Мама постоянно стыдила меня, свою дочь, перед другими людьми. Если она хвалила Хёчжин в разговоре с ее мамой, то обязательно в довесок к похвалам преподносила и мои недостатки.
– Чуён у нас уже и по задачнику занимается, но все равно даже восьмидесяти баллов не получает. Хоть они и проводят вместе дни напролет, с головой ей, конечно, повезло гораздо меньше. Если Чуён уже сейчас так отстает, то потом точно за вашей Хёчжин не угонится.
– А девке-то на кой учеба? – отвечала мама Хёчжин. – Девки – это ж домашний капитал. Пускай вот сидит не рыпается, деньги в дом приносит, покудова замуж удачно не выйдет – уж и то радость. От них же ж никакой пользы. Бросайте вы изводиться, чего тут обсуждать вообще.

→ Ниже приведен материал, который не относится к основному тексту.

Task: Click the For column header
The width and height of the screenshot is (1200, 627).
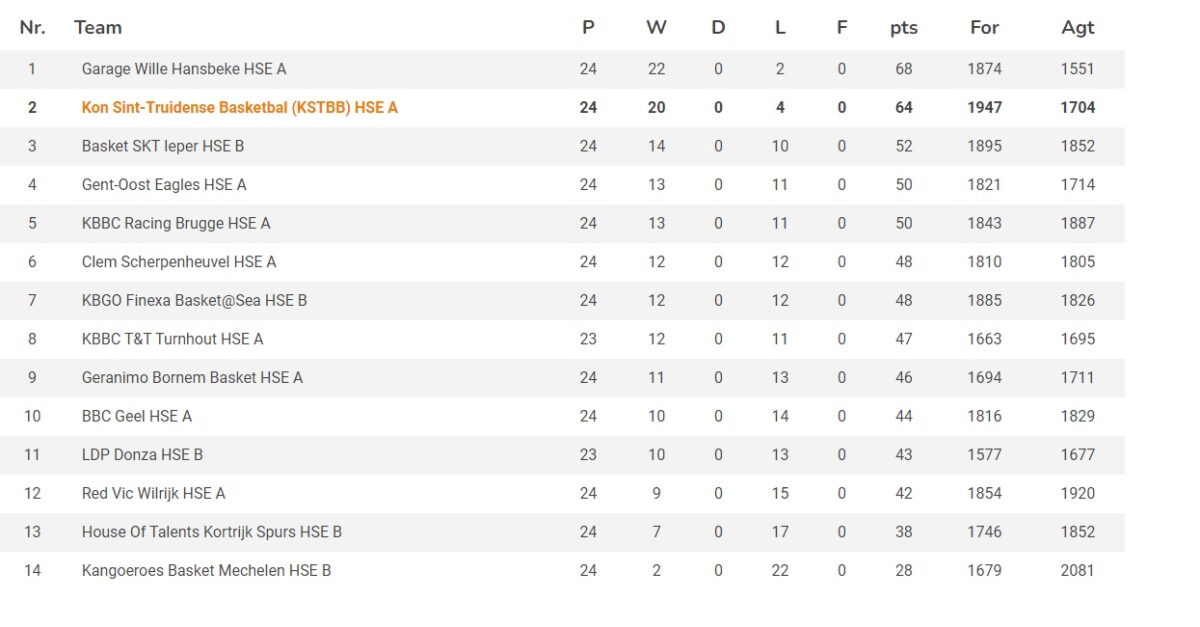Action: click(984, 28)
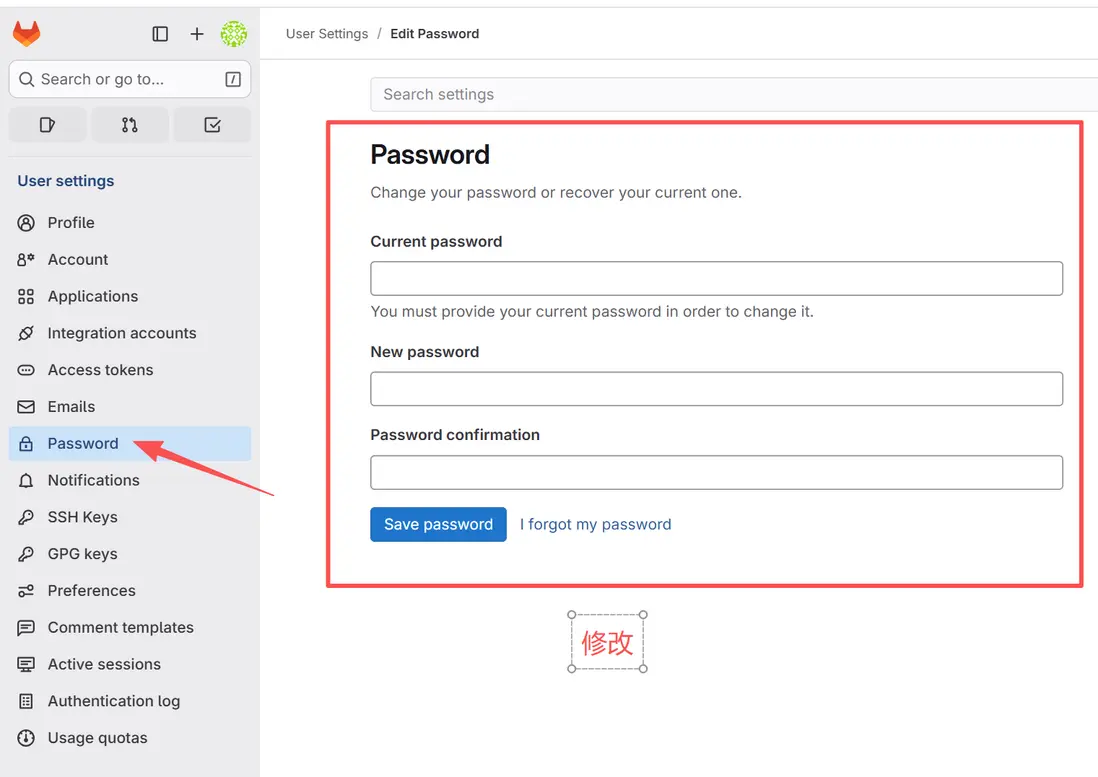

Мама называла Хёчжин беднягой и сочувствовала тому, что ей приходится жить с такой матерью. «Неужели такие семьи еще существуют? Разве кто-то может до сих пор называть дочерей бесполезными?» – сокрушалась она.
Мой отец был старшим среди своих братьев и сестер, поэтому мама, за десять лет брака родившая только меня, в кругу его родственников всегда становилась объектом скрытого осуждения. «Эта старшая сноха бросает дом ради работы, хозяйство ведет кое-как, даже сына родить не может, выскочка…» – все эти гнетущие, скользкие фигуры речи предшествовали имени Ким Мичжа – так звали мою маму. Какой-то частью себя она понимала, что все эти слова несправедливы, но другая, более весомая ее часть, облачалась в них, словно в тюремную робу. Сбросить эту тяжелую метку женщины, которая не родила сына, было невозможно. И когда мама Хёчжин в очередном разговоре о детях принижала свою дочь, ее слова на самом деле метили и в мою не родившую сына маму, и в меня, которую, как ни воспитывай, все равно останусь лишь «девкой».